C'est maintenant sur les méthodes de Montfort que je m'attarderai plus particulièrement.
En 1210, il assiège le château de Bram qui lui résiste trois jours. A la garnison (plus de cent hommes), il fait arracher les yeux, couper le nez et la lèvre supérieure. Seul un soldat garde un oeil pour pouvoir guider ses malheureux camarades jusqu'au château voisin de Cabaret, réputé imprenable. Epouvantés, les gens de Cabaret se rendent au bourreau sans coup férir.
Montfort se dirige ensuite vers Lavaur, place forte défendue par un certain Aimery de Montréal. Ce dernier, comme une multitude de chevaliers occitans, s'était déjà rallié aux croisés plusieurs fois avant de les trahir à chaque fois. Cette politique était en quelque sorte obligatoire pour des chevaliers sincèrement catholiques et désirant le rester, mais ayant des amis ou de la famille proche parmi les cathares. La châtelaine de Lavaur, Guiraude de Laurac, était cathare et de surcroît la soeur de Montréal. Après la prise de Lavaur, Aimery de Montréal et ses 80 chevaliers furent pendus. Comme le gibet s'écroula sous le poids des corps, ceux qui n'étaient pas encore morts furent égorgés. Quant aux 400 cathares que le château abritait, ils furent brûlés vifs dans un bûcher géant.
En 1213, à la bataille de Muret, après avoir mis en déroute la chevalerie occitane et aragonaise, il ordonne à sa chevalerie d'arrêter la poursuite et de revenir sur l'infanterie ennemie, composée en grande partie de miliciens toulousains, qui est en train d'assiéger le château. La bataille tourne au massacre : la moitié des miliciens, soit environ 20 000 hommes, périssent dans l'aventure, pour une bonne partie noyés dans la Garonne. La cité endeuillée voit ce jour-là sa population masculine décimée.
Cinq ans plus tard, c'est justement devant Toulouse révoltée que Montfort vient mettre le siège. Mais il n'a pas du tout les ressources pour isoler la ville et ne peut pas empêcher les toulousains de recevoir de nombreux renforts, si bien qu'à la fin il se retrouve en sous-nombre et subit lui-même des attaques de la part des assiégés, qu'il réussit toutefois à repousser. Chaque camp laisse alors libre cours à sa haine, excitée depuis dix ans de guerre.

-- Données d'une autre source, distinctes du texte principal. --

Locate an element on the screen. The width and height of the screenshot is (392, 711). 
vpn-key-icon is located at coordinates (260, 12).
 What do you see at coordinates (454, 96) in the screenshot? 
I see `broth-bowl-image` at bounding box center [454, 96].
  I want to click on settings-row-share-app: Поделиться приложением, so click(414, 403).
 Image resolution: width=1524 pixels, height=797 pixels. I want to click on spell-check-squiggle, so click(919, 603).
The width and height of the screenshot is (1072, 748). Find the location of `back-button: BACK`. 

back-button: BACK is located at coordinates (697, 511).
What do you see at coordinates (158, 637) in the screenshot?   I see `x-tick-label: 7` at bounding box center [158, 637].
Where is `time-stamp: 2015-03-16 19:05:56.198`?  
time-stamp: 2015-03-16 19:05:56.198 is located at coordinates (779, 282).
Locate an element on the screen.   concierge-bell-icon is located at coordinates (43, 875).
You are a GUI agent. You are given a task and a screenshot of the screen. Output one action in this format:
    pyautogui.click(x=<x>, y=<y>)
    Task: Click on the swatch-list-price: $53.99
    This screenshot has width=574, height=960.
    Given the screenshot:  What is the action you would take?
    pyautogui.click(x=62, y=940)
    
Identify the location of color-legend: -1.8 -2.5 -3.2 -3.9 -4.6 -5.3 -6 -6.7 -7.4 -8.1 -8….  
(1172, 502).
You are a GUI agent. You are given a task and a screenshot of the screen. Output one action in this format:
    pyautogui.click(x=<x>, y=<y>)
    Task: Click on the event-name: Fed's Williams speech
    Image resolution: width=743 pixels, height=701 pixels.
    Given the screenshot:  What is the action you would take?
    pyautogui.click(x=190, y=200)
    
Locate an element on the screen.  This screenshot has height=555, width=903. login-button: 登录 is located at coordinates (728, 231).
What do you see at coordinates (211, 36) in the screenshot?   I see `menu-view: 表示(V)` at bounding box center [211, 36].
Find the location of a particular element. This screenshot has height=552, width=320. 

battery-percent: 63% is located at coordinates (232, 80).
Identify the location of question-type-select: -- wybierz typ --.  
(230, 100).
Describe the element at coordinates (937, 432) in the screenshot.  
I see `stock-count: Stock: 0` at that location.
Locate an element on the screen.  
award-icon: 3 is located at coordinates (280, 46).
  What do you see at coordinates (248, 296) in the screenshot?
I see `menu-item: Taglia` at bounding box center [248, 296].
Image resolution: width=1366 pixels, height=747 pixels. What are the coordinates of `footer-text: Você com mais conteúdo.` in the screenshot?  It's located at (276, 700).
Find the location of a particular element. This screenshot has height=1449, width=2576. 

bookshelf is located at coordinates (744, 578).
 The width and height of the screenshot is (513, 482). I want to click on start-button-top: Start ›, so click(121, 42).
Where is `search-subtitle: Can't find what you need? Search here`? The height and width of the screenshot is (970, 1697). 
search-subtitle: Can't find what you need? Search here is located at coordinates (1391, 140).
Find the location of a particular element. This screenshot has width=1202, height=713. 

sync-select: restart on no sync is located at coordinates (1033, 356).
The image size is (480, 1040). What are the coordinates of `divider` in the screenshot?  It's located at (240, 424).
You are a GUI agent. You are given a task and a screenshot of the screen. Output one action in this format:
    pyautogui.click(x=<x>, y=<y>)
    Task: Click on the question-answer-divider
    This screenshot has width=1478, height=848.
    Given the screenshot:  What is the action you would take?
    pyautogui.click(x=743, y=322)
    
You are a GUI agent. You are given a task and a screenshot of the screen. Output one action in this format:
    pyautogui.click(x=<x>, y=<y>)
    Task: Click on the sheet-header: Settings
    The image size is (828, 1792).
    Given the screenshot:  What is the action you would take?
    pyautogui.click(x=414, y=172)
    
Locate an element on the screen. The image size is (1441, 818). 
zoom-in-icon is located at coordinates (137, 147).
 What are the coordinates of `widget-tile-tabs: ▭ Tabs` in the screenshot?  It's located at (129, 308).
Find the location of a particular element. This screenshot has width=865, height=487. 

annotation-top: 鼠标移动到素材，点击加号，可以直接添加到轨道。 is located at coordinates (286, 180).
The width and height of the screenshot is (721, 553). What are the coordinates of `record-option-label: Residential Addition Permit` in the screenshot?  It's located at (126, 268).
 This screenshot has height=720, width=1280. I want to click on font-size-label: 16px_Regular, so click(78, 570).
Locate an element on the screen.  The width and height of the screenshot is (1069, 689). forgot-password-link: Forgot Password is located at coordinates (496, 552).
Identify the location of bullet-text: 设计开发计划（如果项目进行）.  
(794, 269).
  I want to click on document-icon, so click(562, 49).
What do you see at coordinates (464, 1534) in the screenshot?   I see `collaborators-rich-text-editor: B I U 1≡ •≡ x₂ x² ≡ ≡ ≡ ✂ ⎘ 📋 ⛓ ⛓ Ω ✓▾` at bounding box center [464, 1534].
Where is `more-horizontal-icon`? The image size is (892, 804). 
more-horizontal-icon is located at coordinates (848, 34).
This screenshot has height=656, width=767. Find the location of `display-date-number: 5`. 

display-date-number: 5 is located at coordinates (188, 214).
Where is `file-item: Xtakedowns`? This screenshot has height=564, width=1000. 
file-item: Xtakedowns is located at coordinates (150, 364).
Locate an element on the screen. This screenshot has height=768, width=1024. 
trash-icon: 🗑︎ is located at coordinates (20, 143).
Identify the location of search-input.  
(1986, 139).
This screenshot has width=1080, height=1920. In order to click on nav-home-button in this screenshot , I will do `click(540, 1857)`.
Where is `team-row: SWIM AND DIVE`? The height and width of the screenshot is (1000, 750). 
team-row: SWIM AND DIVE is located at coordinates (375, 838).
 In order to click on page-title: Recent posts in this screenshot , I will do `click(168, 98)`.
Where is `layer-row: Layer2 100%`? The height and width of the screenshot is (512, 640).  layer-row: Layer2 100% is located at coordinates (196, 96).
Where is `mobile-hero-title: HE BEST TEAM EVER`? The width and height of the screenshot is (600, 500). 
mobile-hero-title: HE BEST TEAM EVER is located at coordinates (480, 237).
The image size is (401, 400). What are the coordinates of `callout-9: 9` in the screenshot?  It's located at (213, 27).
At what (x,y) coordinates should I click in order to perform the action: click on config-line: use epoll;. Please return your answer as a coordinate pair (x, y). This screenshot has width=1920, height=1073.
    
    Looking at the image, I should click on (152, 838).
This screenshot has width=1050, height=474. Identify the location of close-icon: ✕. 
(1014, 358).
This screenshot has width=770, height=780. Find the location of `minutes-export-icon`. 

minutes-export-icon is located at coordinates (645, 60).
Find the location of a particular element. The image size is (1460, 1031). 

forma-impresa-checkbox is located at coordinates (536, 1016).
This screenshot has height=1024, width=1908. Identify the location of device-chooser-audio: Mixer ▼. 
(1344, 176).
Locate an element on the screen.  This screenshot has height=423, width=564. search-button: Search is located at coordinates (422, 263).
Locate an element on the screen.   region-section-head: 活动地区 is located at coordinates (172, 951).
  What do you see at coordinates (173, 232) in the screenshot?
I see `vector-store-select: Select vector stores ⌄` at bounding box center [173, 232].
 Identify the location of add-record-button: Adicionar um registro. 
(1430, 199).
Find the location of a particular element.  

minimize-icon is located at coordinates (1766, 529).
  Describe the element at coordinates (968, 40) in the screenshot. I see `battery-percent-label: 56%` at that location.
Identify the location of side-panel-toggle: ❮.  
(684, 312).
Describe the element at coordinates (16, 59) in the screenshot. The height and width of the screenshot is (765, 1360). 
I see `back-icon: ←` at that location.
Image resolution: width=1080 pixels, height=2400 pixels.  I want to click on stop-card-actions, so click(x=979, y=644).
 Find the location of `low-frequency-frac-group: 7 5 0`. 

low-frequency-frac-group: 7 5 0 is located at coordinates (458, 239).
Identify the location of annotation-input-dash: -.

Les croisés pris vivants pendant leurs assauts sont mutilés, traînés à la queue des chevaux, écorchés vifs... Les toulousains pris vivants pendant les sorties, ne subissent pas un sort plus enviable bien évidemment, surtout que l'exaspération de Montfort, qui n'a jamais été aussi malmené, est à son comble. On leur coupe la tête et on l'envoie dans les murs de la ville à grands coups de catapultes.
Le siège de Toulouse en 1218 : les toulousains fortifient leurs remparts
(Tableau de J.P. Laurens)
La chronique parle alors de l'horreur de ces femmes et de ces vieillards qui défendent leur ville (par manque d'hommes) et voient la tête de leur mari ou de leur fils tomber à leurs pieds... Montfort fait construire une gigantesque tour roulante, mais elle est endommagée par les machines de siège toulousaines. Réparée à la hâte, elle n'a pas le temps de servir à nouveau puisque les toulousains attaquent le campement croisé à l'aube, par deux côtés en même temps, dans le but de l'incendier. Guy de Montfort, frère de Simon, est alors blessé d'une flèche tirée des remparts. Simon est atteint d'un projectile de pierrier en pleine tête au moment où il se porte à son secours. « Ses yeux, sa cervelle, ses dents, son front et sa mâchoire lui volèrent en éclats et il tomba par terre, mort, sanglant et noir. »
La même chanson de geste rapporte évidemment que le projectile mortel, acclamé par une explosion de joie générale, fut lancé par un pierrier manié par une femme. C'est peut-être un peu romancé, mais parfaitement possible au sens où toute la population de Toulouse avait décidé d'une seule voix de s'opposer à ce dictateur criminel.
Pour en finir avec lui, je vous laisserai en compagnie de Zoe Oldenbourg, excellente romancière et historienne spécialiste de cette époque :
Quel que puisse être le sort réservé pour l'éternité à l'âme de Simon de Montfort, ceux qui admirent Napoléon, César, Alexandre et leurs semblables ne sauront, en toute justice, refuser leur admiration à ce grand soldat ; les autres sont libres de constater qu'il fut, somme toute, un être assez médiocre, choisi pour une besogne cruelle dont il s'est acquitté du mieux qu'il a pu. La responsabilité morale de ses actes lui incombe bien moins qu'à ceux qui avaient pouvoir de les bénir et de les absoudre au nom de Jésus-Christ.